As Sunny explained in her blog yesterday, we have been doing a lot of research as of late in preparation for our Canada 150 Walking tour. Although at first we mostly concentrated on the individuals, I decided yesterday to concentrate more on general London history, what was happening in the city during the 1860 era?
- 1860: Royal Visit: HRH Albert Edward, Prince of Wales. It was a very brief visit, but the people of London were overjoyed to see a member of the royal family.
- 1861: Beginning of the American Civil War. There was a period of immense prosperity for Canadians. Prosperity came in the demand for Canadian products such as beef. This was also a time of immense fear for Londoners. An event called the Trent Affair came about, in which tensions between the USA and Britain were extremely high. Many were worried those tensions may become violent and spill into London, Upper Canada.
- All throughout the decade, ‘Oil Fever’ was hitting Canadians.

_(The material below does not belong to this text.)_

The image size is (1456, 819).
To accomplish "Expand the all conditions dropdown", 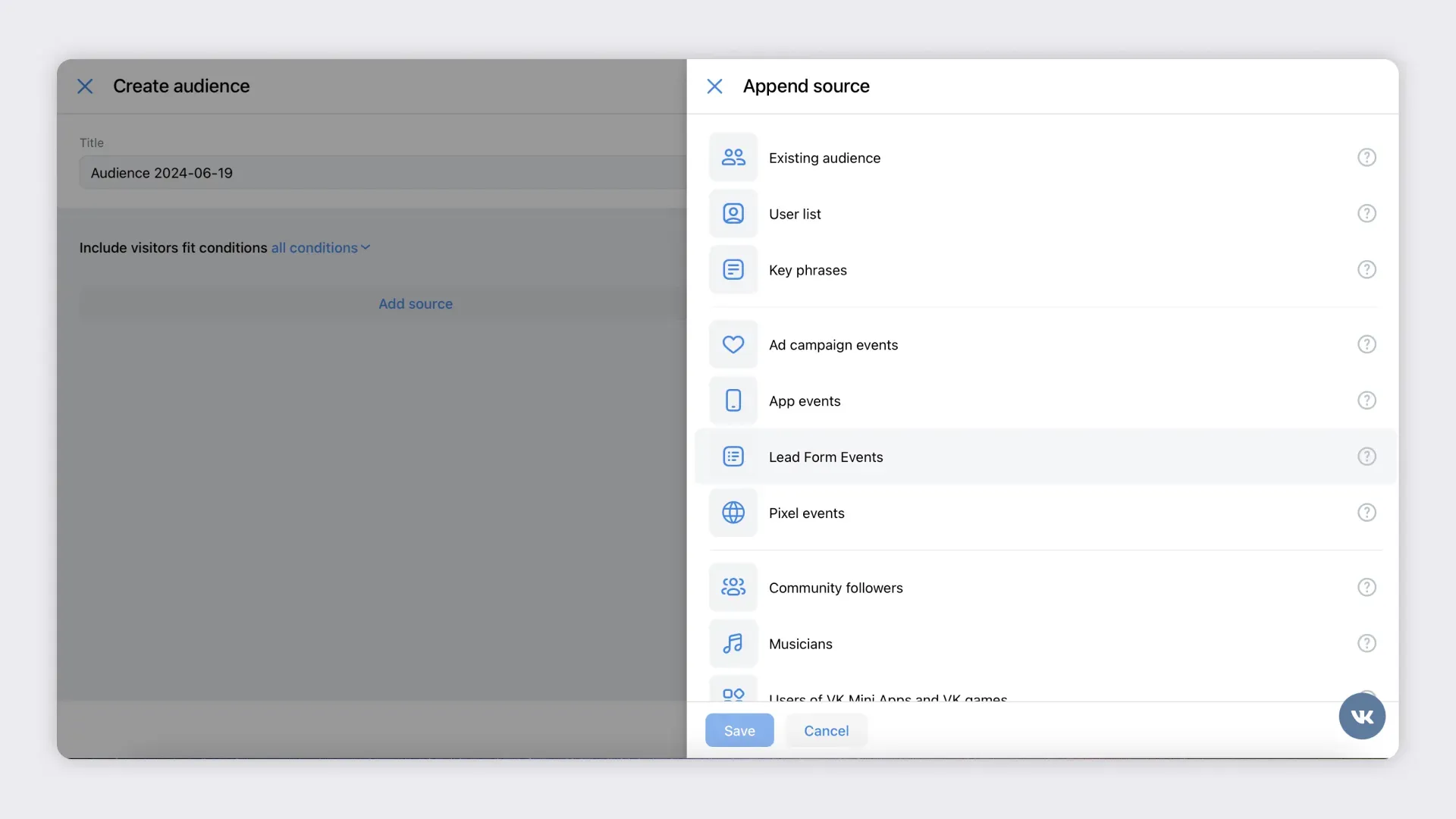I will click(x=321, y=248).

Many Londoners were making a lot of money through the trade.
- 1865: There was an epidemic of burglaries – no one could cope. A civilians’ vigilance committee was formed to defend the city against itself.
- 1866: Fenian Raids – there were threats of an invasion of the area now known as Southwestern Ontario. These raiders hit British forts in the United States in Canada in an attempt to force the British out of Ireland.

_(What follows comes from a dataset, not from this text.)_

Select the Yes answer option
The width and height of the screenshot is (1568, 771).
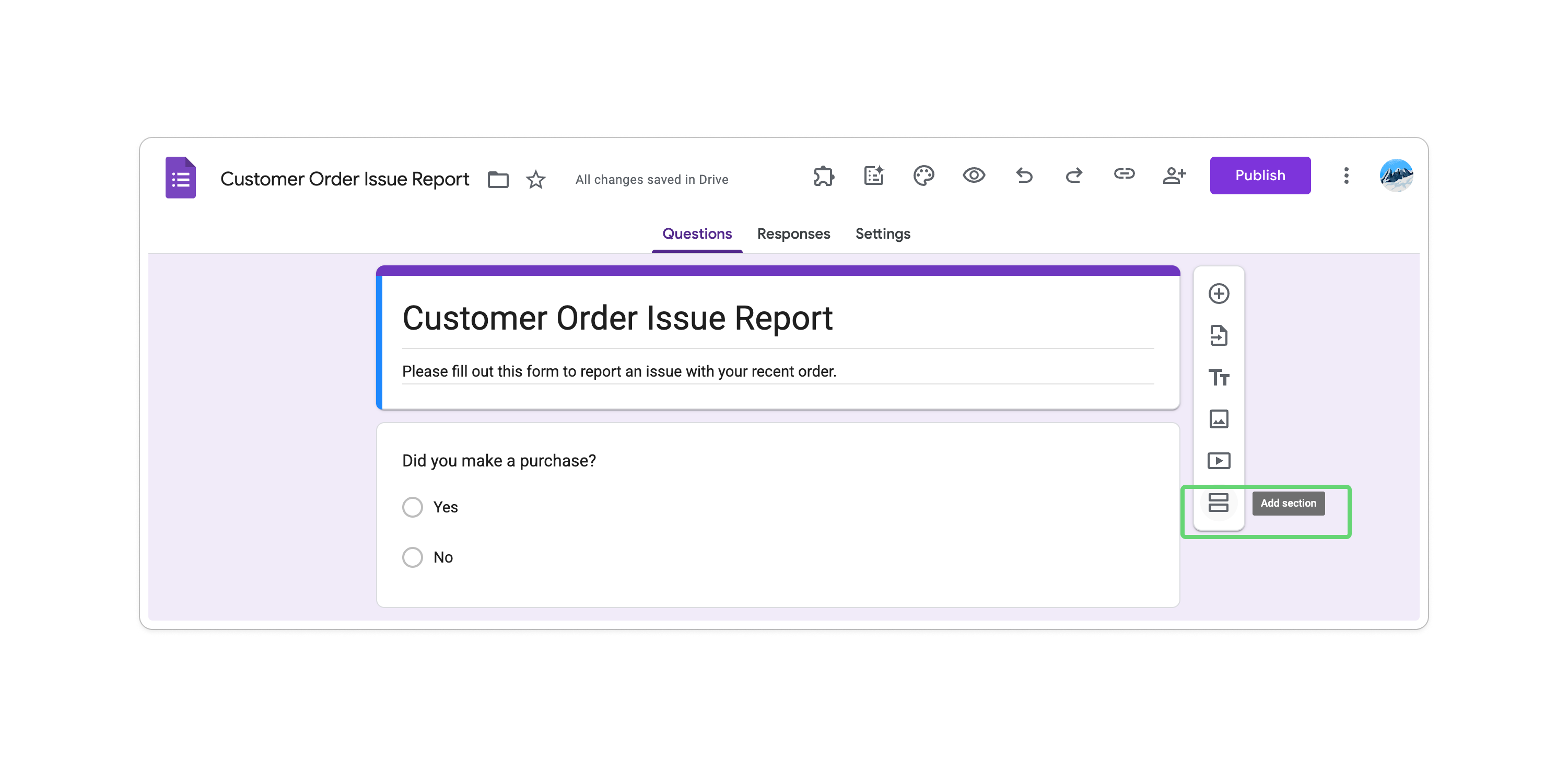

- 1867: Mayor of London is Frank Smith and, of course, CONFEDERATION!
Also, since I know military and political history isn’t for everyone, I also found a very curious and fascinating criminal case from the year of Confederation.
Picture it, it’s 1867 and you’ve been sleeping for awhile when a light tickling sensation on your feet startles you awake. You see a strange man at the foot of your bed, and he just runs away! You run around the house and then notice that all of your furniture is upside down! Terrifying I am sure, but slightly confusing as well.
From 1867 to September of 1868, there was a string of break and enters in the city. A man that went by “Slippery Jack” was breaking into peoples home and piling the furniture of the house in the middle of a room, or turn it all upside down. The criminal made a lot of noise while breaking in on purpose. Eventually ‘Jack’ escalated to waking up the homeowners by shaking them or shouting in their ears. Eventually, they would tickle the homeowner’s feet, but they found it more fun to wake the young women with this method. The entire event made the London Police into somewhat of a laughing stock.
Image from the book; “This was London” by Orlo Miller page 125.
He remained on the loose and was never caught, but in September 1868, after lying dormant for a while, ‘Jack’ sent a letter to the London Advertiser. The letter explained that he had made a bet with his friends that he could enter into homes without getting caught once a week for a year. Since he had won a considerable amount of money, he offered to pay for any damaged caused by his shenanigans. It was latter discovered that ‘Slippery Jack’ was a member of the Hellfriar’s club and a member of the Imperial Garrison. He was assisted by a London Cabinet Maker, however, did most of the work himself.
While terrifying for the citizens of London at the time, it is a story that is slightly amusing to read 150 years after the fact. It is nice to know that practical jokers still existed 150 years ago.